(Prompt): Swap "Save changes" for "Save settings" in the lines from the one holding "This screenshot has width=600, height=384." through the one holding "(x=452, y=237)", both included, and return only those lines with nothing else altered.

(Target pointing data):
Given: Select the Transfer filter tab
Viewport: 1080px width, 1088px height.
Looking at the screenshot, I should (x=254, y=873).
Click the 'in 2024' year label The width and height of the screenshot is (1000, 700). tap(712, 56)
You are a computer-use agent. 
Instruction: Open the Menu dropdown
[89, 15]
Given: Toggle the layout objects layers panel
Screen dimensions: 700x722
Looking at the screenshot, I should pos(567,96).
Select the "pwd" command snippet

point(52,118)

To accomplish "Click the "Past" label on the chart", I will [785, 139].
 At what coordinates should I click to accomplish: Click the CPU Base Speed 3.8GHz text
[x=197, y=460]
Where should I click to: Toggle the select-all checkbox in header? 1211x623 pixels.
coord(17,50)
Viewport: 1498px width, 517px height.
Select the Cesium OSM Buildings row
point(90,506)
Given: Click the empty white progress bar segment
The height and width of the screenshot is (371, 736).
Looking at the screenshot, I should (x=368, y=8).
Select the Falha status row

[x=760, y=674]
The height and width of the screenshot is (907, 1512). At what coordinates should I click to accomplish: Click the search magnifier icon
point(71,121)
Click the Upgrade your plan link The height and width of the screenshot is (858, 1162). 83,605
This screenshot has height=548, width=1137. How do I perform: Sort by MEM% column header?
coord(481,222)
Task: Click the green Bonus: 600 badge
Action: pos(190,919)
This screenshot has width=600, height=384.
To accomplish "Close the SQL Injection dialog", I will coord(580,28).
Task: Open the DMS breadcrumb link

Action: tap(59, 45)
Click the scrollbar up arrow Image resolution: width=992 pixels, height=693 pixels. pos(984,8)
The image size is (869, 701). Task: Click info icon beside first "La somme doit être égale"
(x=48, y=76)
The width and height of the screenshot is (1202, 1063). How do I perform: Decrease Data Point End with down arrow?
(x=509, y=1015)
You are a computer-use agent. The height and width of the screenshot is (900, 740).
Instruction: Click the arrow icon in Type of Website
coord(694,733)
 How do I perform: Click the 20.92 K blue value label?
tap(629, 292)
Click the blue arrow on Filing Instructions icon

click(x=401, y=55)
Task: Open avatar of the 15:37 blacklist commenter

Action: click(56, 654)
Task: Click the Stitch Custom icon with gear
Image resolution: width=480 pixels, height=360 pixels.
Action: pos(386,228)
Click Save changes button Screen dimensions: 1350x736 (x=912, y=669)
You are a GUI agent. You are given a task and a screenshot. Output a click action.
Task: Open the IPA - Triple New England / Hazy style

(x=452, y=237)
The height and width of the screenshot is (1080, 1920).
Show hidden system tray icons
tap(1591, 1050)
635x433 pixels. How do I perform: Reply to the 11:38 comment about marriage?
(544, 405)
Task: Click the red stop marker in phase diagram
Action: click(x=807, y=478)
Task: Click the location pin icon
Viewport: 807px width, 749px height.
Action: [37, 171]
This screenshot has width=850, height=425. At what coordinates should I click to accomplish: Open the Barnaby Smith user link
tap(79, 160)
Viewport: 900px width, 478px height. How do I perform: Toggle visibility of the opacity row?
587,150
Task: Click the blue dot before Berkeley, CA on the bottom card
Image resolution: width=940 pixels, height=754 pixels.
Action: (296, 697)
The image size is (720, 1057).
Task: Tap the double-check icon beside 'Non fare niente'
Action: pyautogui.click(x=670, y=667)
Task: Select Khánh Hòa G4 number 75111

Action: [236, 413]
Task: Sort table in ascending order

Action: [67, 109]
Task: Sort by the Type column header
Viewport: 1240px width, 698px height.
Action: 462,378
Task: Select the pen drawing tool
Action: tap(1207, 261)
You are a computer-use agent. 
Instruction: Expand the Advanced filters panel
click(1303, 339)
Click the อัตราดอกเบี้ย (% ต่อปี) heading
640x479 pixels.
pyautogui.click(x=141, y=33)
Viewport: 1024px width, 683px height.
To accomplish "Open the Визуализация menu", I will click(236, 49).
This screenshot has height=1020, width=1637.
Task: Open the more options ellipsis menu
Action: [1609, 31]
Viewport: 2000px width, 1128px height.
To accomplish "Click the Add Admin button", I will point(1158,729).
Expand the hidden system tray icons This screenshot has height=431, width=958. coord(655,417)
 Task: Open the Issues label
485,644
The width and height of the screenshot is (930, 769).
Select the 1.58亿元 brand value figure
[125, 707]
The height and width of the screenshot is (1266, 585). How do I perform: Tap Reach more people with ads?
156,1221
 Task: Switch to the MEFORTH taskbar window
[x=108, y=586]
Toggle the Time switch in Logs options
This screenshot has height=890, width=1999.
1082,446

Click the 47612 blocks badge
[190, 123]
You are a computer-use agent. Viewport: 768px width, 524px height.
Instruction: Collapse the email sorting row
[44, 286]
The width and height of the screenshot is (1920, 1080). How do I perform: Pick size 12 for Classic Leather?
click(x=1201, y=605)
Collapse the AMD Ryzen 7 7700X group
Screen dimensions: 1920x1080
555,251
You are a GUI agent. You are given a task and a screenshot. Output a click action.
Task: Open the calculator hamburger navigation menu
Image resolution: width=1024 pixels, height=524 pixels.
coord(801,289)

(Exercise response):
This screenshot has width=600, height=384.
To accomplish "Close the SQL Injection dialog", I will coord(580,28).
Task: Open the DMS breadcrumb link

Action: tap(59, 45)
Click the scrollbar up arrow Image resolution: width=992 pixels, height=693 pixels. pos(984,8)
The image size is (869, 701). Task: Click info icon beside first "La somme doit être égale"
(x=48, y=76)
The width and height of the screenshot is (1202, 1063). How do I perform: Decrease Data Point End with down arrow?
(x=509, y=1015)
You are a computer-use agent. The height and width of the screenshot is (900, 740).
Instruction: Click the arrow icon in Type of Website
coord(694,733)
 How do I perform: Click the 20.92 K blue value label?
tap(629, 292)
Click the blue arrow on Filing Instructions icon

click(x=401, y=55)
Task: Open avatar of the 15:37 blacklist commenter

Action: click(56, 654)
Task: Click the Stitch Custom icon with gear
Image resolution: width=480 pixels, height=360 pixels.
Action: pos(386,228)
Click Save settings button Screen dimensions: 1350x736 (x=912, y=669)
You are a GUI agent. You are given a task and a screenshot. Output a click action.
Task: Open the IPA - Triple New England / Hazy style

(x=452, y=237)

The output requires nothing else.